An ellipsis, composed of three spaced periods or the ellipsis character, signifies either an omission or trailing thought. Write an ellipsis using three periods with non-breaking internal spaces (option-shift-space on Mac, ctrl-shift-space on Windows) and regular spaces on either side of the ellipsis: I am . . . an ellipsis. While this is the preferred method of myself, Garner, The Chicago Manual of Style, and APA style, The Elements of Typographic Style suggests using the ellipsis unicode character: I am … an ellipsis character. No matter your choice, stick with it—editors will have a far easier time changing a uniform habit than a non-uniform habit for their publishing conventions.
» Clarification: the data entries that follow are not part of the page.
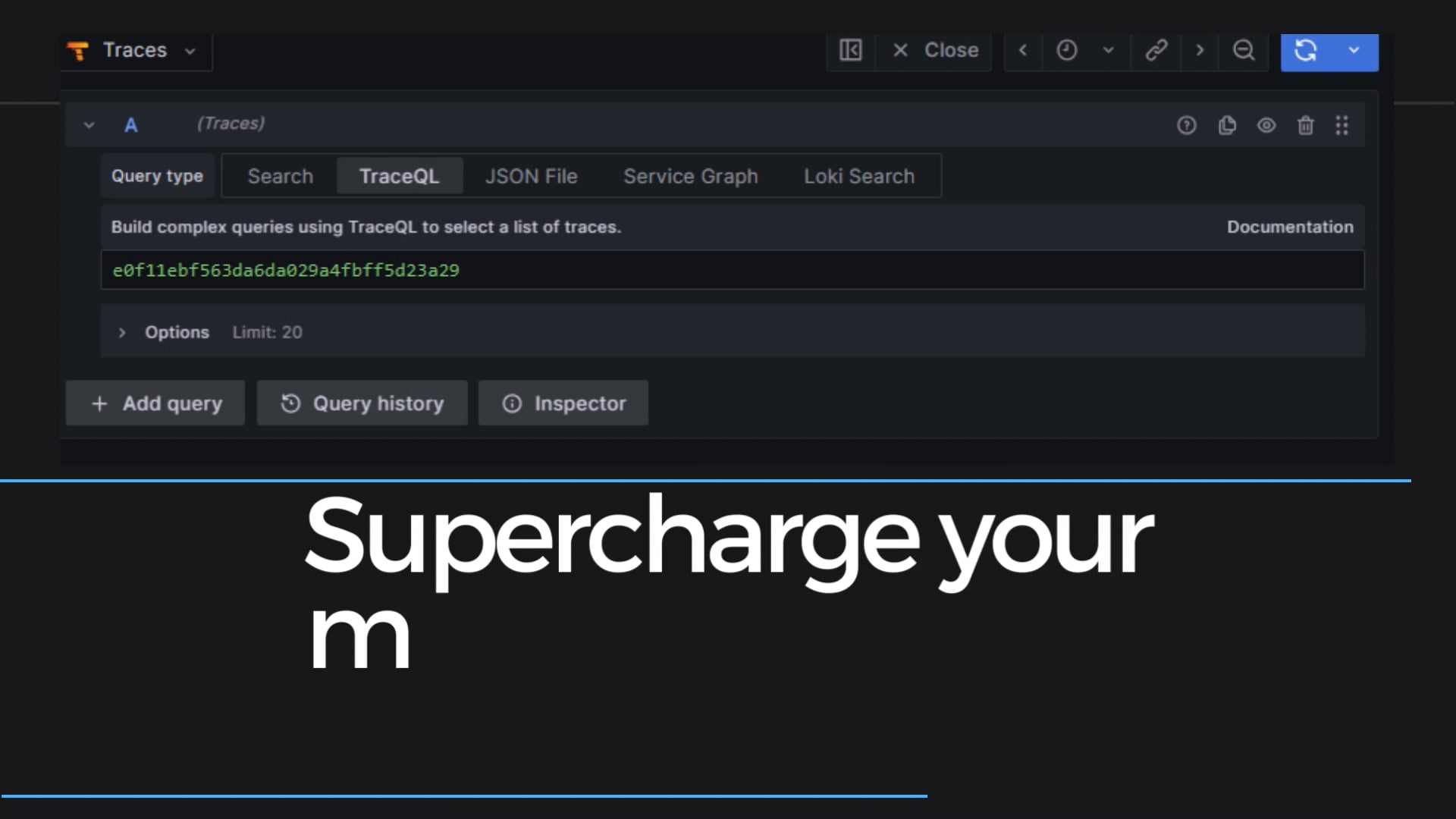Remove query A with the trash icon
Viewport: 1456px width, 819px height.
1305,125
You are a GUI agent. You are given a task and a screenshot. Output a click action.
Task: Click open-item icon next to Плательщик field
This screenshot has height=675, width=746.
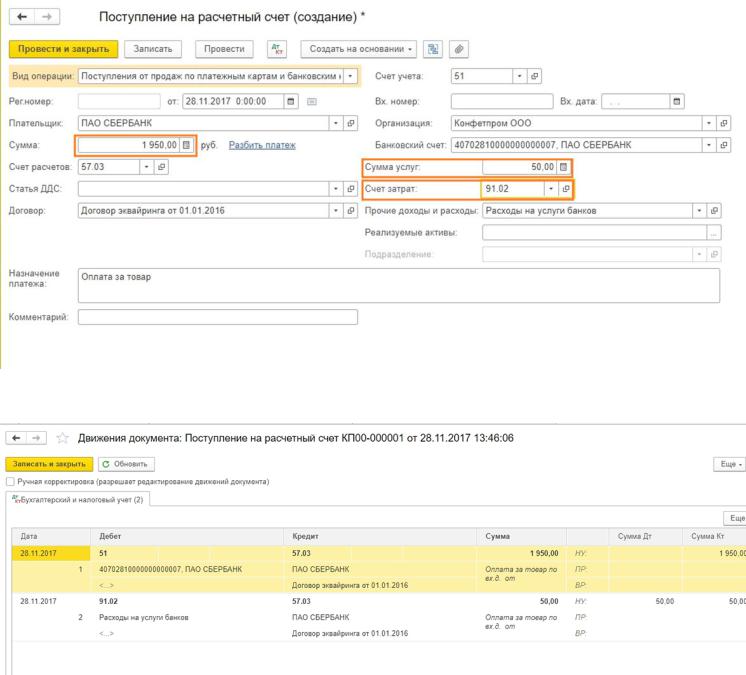click(351, 123)
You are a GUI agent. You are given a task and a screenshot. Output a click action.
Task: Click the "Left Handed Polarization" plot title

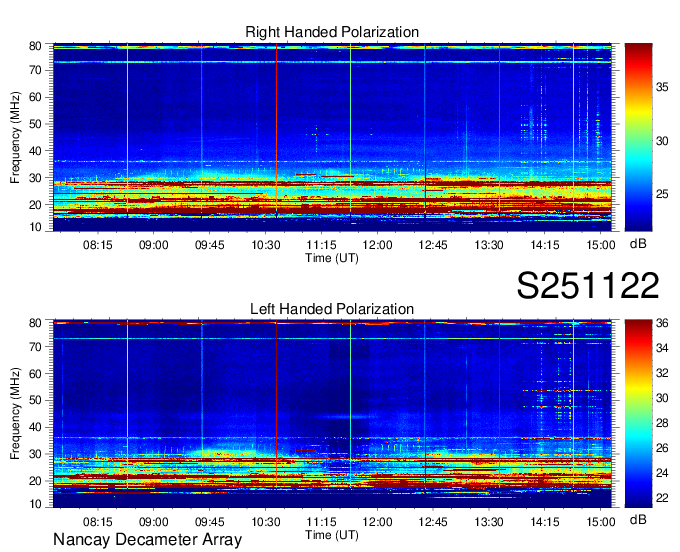[x=332, y=309]
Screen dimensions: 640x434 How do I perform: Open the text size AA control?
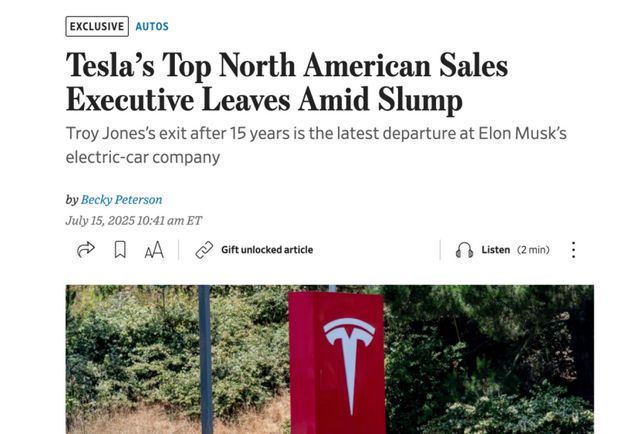(x=153, y=250)
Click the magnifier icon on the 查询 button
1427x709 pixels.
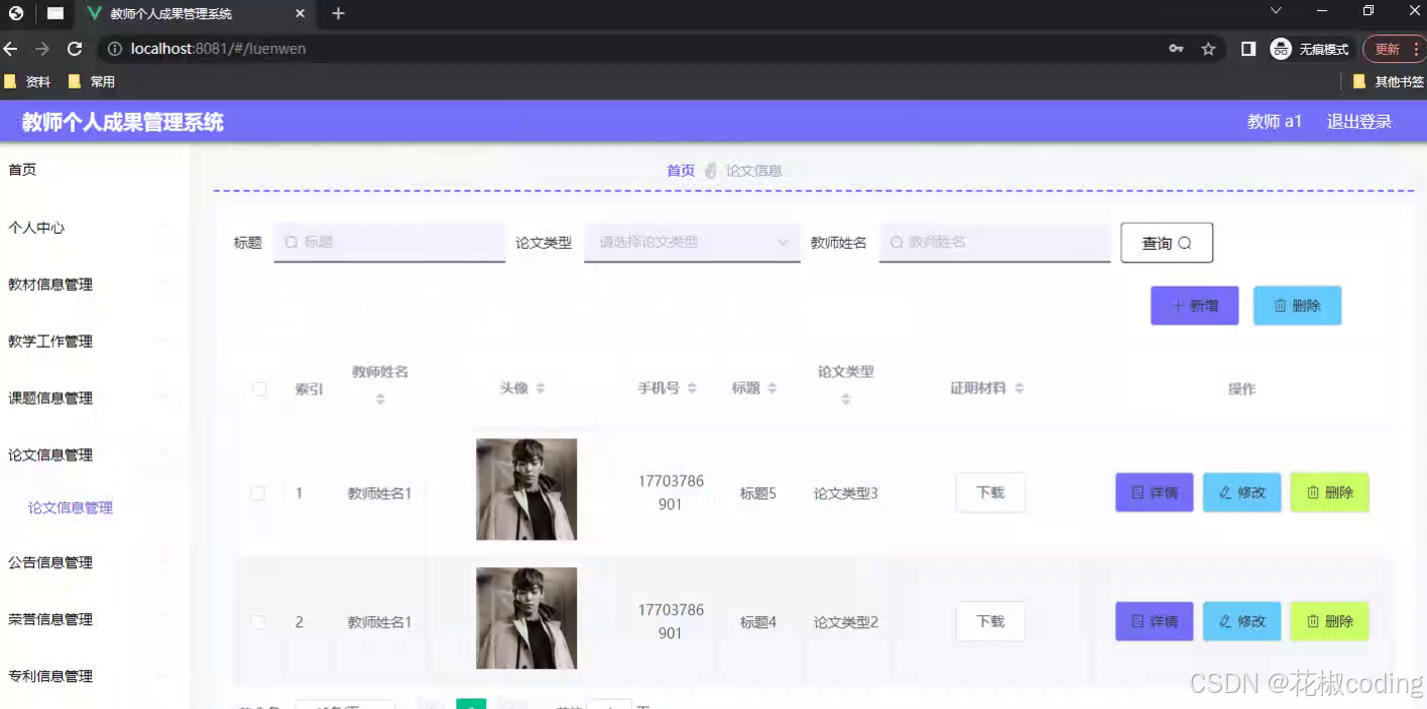pos(1185,243)
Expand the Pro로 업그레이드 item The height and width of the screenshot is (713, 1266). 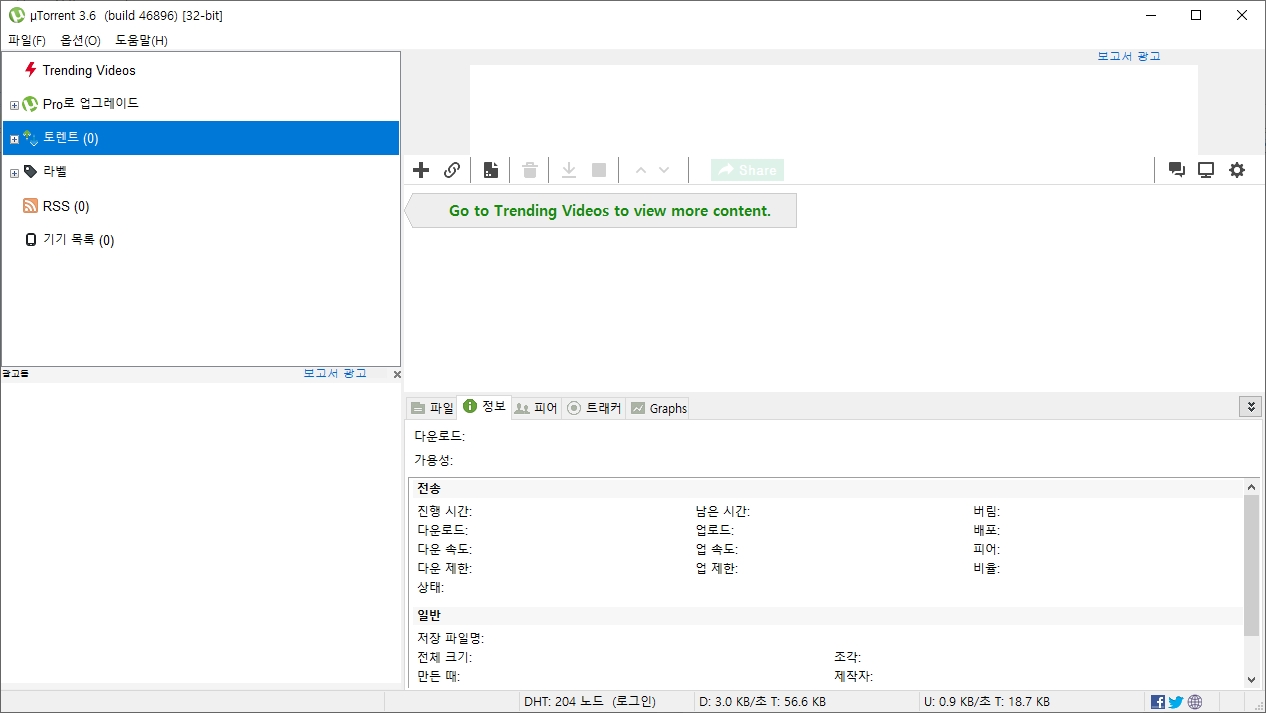pyautogui.click(x=13, y=103)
In technical writing, reserve ellipses for omitting words, phrases, or sentences from quoted material, though careful not to change the quoted material’s original intention. Thus, The film, which concerned romance and car chases, was a waste of time can become The film . . . was a waste of time. Avoid beginning with an ellipsis, even when quoting from within a sentence. When ending with an ellipsis, if the last word ends the source sentence, write a period followed by ellipses, otherwise write ellipses followed by a period: The book was good. . . . or, if more follows the last word, The book was good . . . . These four-period situations may convince you to prefer the spaced ellipsis over the ellipsis character, as the ellipsis charcater, when beside a period, appears as an unbalanced mistype: The book was good. . . . or The book was good. …

In creative writing, ellipses can also symbolize trailing thought: I drove down the road . . . so and my car needs an oil change. Do not use ellipses to symbolize interruptions; that task belongs to the em dash (see hyphens and dashes).